EXERCISE — Transcribe every record exactly.

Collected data
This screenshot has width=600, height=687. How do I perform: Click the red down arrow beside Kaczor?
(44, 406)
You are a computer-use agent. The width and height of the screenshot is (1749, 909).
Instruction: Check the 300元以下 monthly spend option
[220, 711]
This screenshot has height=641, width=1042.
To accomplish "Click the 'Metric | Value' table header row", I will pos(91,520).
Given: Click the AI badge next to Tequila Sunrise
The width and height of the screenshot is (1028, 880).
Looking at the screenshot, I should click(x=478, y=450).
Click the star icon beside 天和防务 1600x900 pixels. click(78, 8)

RESULT OF THIS TASK —
This screenshot has width=600, height=687. How do I perform: Click the red down arrow beside Kaczor?
(44, 406)
You are a computer-use agent. The width and height of the screenshot is (1749, 909).
Instruction: Check the 300元以下 monthly spend option
[220, 711]
This screenshot has height=641, width=1042.
To accomplish "Click the 'Metric | Value' table header row", I will pos(91,520).
Given: Click the AI badge next to Tequila Sunrise
The width and height of the screenshot is (1028, 880).
Looking at the screenshot, I should click(x=478, y=450).
Click the star icon beside 天和防务 1600x900 pixels. click(78, 8)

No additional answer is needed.